For power prices, he said, a few key attributes can be modeled, such as mean reversion, spikes, high kurtosis, regime switching, and non-stationarity. The correlation between power prices and natural gas prices also has a unique structure that can be modeled as a joint distribution. (If the model does not capture this structure, it may misprice spread options.) Eydeland explained that this correlation can be modeled through a variety of approaches based on geometric Brownian motion. However, this alone does not capture the key behavior of power prices well. Models can then incorporate mean reversion and jumps (discontinuous behavior) to attempt to capture the necessary behavior, according to Eydeland. However, these additions can increase the number of variables beyond what can be reasonably solved and managed.
Eydeland explained that the dilemma is that a highly complicated model (including models with stochastic convenience yield, stochastic volatility, regime switching, multiple jump processes, and various term structures) is needed to capture this complex behavior, but such a model becomes unmanageable and useless. He described a hybrid model, called “bid stack,” that combines the stochastic and fundamental modeling of price formation. Prices are formed by a generator supplying bids to the auctioneer (the ISO), and the ISO puts the bids together to find the optimal way to dispatch the power generation in the region. The final price is the lowest price needed to meet the day’s demand, Eydeland noted. The price versus the demand follows a particular bid stack function that, if estimated, allows the distribution of the power prices to be constructed.

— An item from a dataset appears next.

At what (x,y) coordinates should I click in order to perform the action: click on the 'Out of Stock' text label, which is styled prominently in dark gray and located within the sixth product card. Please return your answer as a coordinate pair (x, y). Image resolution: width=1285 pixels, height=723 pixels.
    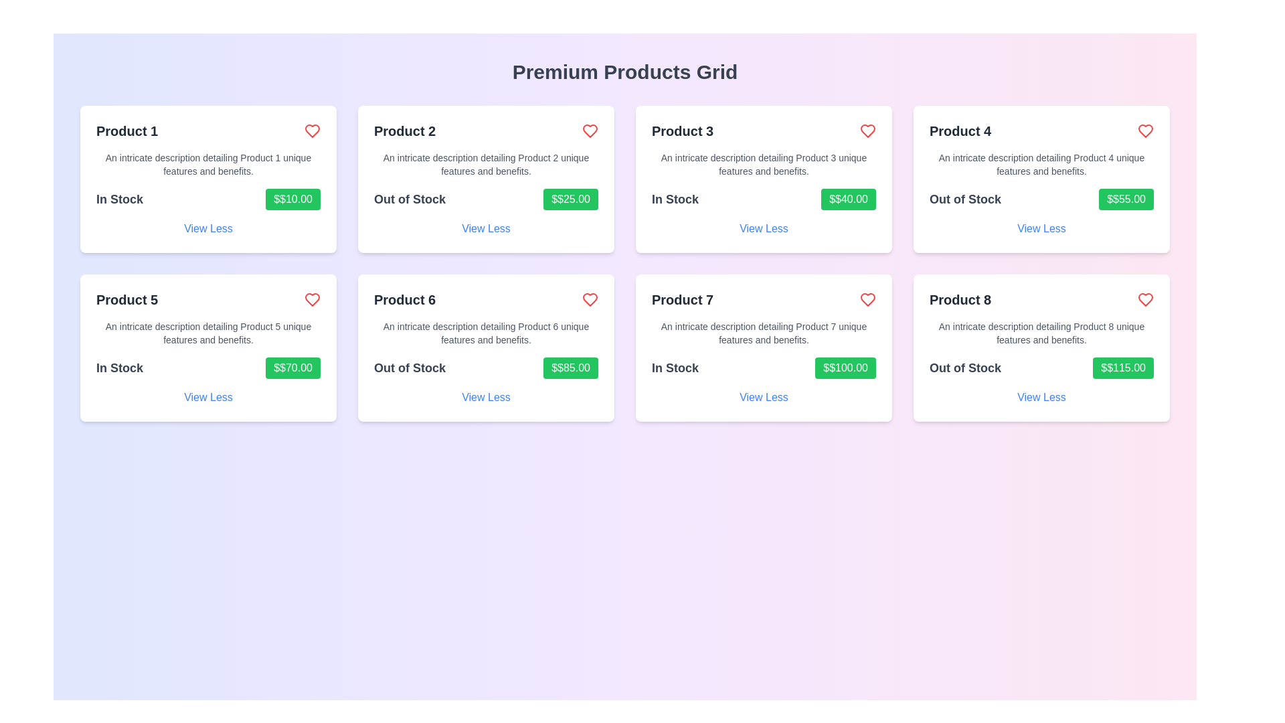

Eydeland explained that the generation stack needs first to model the market fuel prices of key power sources and generation outages (usually done using government data with a standard Poisson process). Then the bid stack function is estimated by scaling the generation stack in the particular market to match the market data while preserving higher moments of price distribution (specifically, skewness and kurtosis). He said the demand can then be modeled as a function of temperature, including the evolution of the principal modes and of the daily perturbations, and used as an input for the generation stack function. The resulting output is a detailed estimate of power prices accounting for the complexities inherent in the system.
Eydeland concluded by noting that new challenges are multistack models and renewables. He also provided two additional references for additional information: Eydeland and Wolyniec (2003) and Eydeland and Geman (1999).
In a later breakout subgroup, a participant wondered how Black-Scholes models are applicable to electricity markets, particularly with respect to incorporating details of optimal power flow in determining the locational marginal price formation. Another participant asked what impact the increased penetration of renewables might have on the price formation process. A simple approach suggested would entail a simple shifting of the bid stack by zero-marginal cost renewables. A participant suggested that the ability to forecast price would then depend heavily on one’s ability to forecast renewable power output, which is a challenging problem.